Edwards was an accomplished preacher, but his enjoyment of dialogue and commitment to Socratic method were no less significant features of his ministry. He wrote to the Trustees of Princeton describing his commitment to dialogical learning if he were to be appointed as President, and when he arrived there he encouraged his students to prepare an answer for class which could be discussed when they came together. Frequently he would debate with ministry aspirants while walking or riding. Evidently, the reason why he gave to Hopkins or Bellamy copies of his own recently composed discourses was to give them opportunity to learn while giving feedback.
Edwards’s openness to new methods of engagement in teaching is in particular evidence when he takes over responsibility for the mission schools in Stockbridge. In a letter to Sir William Pepperrell, advocate for the mission and a hero of the Louisbourg campaign of 1745, he draws attention to the value of a teacher who ‘should enter into conversation with the child,’ and desires that “the child should be encouraged, and drawn on, to speak freely, and in his turn also to ask questions, for the resolution of his own doubts.” Such reciprocity helps pupils not just to understand words but to comprehend ideas. Music could also be a pedagogical strategy, to join hearts and minds in “a relish for objects of a superior character.” On another occasion, Edwards gave advice about how to resist Satan, which evidenced a nuanced case-by-case pastoral strategy. His attention to detail in interactions with those for whom he was responsible is important to note.

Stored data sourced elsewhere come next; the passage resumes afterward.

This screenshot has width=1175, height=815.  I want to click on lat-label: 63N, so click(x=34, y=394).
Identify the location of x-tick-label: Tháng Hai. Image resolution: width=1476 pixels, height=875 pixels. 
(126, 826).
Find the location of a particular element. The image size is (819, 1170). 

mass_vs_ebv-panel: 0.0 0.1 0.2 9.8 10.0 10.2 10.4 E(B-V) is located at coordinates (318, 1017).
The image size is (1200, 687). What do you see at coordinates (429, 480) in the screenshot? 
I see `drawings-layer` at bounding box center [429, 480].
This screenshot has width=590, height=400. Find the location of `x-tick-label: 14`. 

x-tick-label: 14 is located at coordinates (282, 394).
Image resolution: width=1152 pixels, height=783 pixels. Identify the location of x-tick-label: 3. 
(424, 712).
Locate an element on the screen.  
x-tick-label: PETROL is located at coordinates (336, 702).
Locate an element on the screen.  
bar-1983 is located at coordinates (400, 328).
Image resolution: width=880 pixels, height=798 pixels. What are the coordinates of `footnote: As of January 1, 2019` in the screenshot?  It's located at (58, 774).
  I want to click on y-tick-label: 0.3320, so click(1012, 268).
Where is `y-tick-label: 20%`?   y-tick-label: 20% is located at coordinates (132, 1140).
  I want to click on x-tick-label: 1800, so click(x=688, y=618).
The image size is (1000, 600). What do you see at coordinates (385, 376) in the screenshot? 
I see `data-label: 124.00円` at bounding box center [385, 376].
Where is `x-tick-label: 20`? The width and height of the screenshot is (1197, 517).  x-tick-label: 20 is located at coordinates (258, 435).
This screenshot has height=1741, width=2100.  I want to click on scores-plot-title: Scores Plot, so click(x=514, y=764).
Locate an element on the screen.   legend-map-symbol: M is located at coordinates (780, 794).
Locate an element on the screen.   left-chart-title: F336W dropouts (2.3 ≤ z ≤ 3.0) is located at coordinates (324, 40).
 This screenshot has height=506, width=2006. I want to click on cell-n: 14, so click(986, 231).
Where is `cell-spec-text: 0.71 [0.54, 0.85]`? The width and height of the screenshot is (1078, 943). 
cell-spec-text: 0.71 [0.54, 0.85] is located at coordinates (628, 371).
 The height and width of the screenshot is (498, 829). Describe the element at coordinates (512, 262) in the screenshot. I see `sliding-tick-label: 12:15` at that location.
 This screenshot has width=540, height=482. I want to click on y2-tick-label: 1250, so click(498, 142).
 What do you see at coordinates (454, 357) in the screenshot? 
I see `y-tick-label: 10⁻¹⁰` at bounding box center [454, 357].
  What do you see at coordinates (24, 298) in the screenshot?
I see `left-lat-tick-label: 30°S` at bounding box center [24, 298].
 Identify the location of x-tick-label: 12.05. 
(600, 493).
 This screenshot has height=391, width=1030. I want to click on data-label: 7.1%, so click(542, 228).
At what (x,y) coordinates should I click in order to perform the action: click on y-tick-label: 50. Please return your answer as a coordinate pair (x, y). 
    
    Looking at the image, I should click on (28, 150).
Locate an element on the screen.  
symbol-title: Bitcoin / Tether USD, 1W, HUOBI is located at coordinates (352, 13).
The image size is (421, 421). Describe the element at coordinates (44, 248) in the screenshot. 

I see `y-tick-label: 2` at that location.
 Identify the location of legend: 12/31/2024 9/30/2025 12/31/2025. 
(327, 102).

In our day, ministry has been professionalised. We adopt a model of church life from the corporate sector, we create distinct spheres of work, family and leisure, and we create a cadre of leadership distant from the congregation. Our leaders are visionaries and public speakers, perhaps imitating stand-up comedians or talk-show hosts, with lives opaque to pastoral accountability. Edwards may well have maintained some of the social decorum attributed to his ministerial responsibilities in a deferential world, but alongside this he gave himself generously to those whom he was training. He wrote to Bellamy disclosing details of the settlement of his salary, speaks of Bellamy as being ‘one of the most intimate friends that I have in the world,’ and frequently invites him to come and stay at their home. In observing Edwards’s life, his mentorees learnt not only the art of theological discourse, but self-sacrifice and self-denial as well, in contrast to the “complacency and worldliness” of many other clergy of their day. In making reference to 1 Thessalonians 2, Edwards describes the church as “our mother.” He comments that “[t]his is also a lively image of the care that the church, especially the ministers of the gospel, should have of the interest of Christ committed to their care.” Edwards broadens our expectation of pastoral leadership, and encourages us to share our lives with those we train.
Edwards draws attention to the nature of Christ’s mentoring as an intentional programme of training individuals for the ministry, which Edwards as clergy from time to time fulfils, and the importance of discipling, teaching believers the necessary attitudes and skills to learn from and follow Christ, which he exemplifies. He achieves both, given that Edwards’s mentorees excelled in their ability to sustain both organisationally and pastorally the movement which he began. His strategic foresight is set before us as a noble aspiration.